__Task to complete__. Whenever a line in the entries includes the word "agent", copy that line out.

__Data provided__.
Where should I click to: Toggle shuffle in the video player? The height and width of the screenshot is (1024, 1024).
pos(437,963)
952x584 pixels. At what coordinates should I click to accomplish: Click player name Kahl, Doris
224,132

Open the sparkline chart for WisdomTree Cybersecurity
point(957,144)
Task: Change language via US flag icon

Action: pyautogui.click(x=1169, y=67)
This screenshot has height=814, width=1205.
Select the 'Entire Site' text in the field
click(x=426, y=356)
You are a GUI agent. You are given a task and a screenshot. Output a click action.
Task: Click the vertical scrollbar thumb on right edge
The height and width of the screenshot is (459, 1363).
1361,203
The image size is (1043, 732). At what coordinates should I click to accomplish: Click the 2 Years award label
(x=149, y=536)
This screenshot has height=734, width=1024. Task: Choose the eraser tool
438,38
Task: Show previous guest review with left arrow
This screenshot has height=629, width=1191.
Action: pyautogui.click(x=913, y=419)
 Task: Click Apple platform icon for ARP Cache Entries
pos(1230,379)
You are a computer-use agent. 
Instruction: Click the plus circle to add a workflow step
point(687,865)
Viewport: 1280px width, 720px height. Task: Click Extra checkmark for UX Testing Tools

__Written response__.
You are a GUI agent. You are given a task and a screenshot. Output a click action.
You are a computer-use agent. 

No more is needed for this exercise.